Un «commentaire très maladroit» pour une ministre féministe

En entrevue, le sénateur pointe aussi ce qu’il voit comme une contradiction entre le rôle de la ministre et sa «complaisance» envers les anciens et nouveaux maîtres de Kaboul: «Cette ministre a fait un commentaire très maladroit. Elle a oublié qu’elle était ministre dans un gouvernement démocratique et non citoyenne afghane sympathisant avec un gouvernement qui bafoue les droits des femmes.
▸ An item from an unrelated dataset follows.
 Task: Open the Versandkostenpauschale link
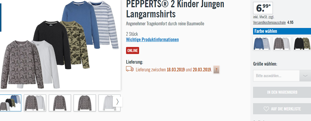(x=269, y=22)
A-t-elle oublié qu’elle était ministre fédérale de la condition féminine ou simplement oublié qu’elle était une femme?», s’indigne l’ex-vice-président du comité permanent sénatorial sur la sécurité nationale.
Questionnée par les médias au sujet de sa déclaration qu’elle a lue lors d’un point de presse en ligne, Maryam Monsef a voulu se montrer rassurante quant à son patriotisme:
«La référence aux frères est une référence culturelle, mais laissez-moi être claire: nous ne soutenons pas les talibans et nous sommes horrifiés que les gains durement acquis au cours des vingt dernières années soient menacés», s’est justifiée la députée libérale d’origine afghane.
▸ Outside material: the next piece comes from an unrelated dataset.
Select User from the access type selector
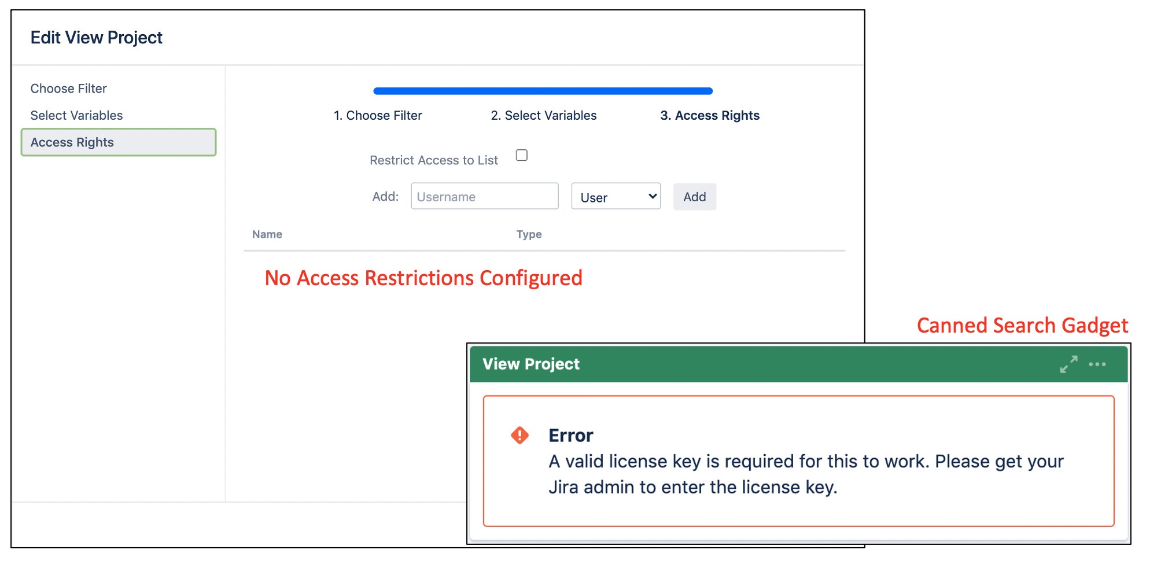 (616, 196)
La déclaration de la ministre Monsef rappelle l’affaire Omar Khadr, observe le sénateur Boisvenu.

Le précédent Omar Khadr, combattant afghan indemnisé par Ottawa

En 2017, le gouvernement Trudeau a versé une indemnité de 10,5 millions de dollars (7,5 millions d’euros) à cet Afghan capturé à l’âge de quinze ans par les Américains, puis incarcéré à Guantanamo et au Canada.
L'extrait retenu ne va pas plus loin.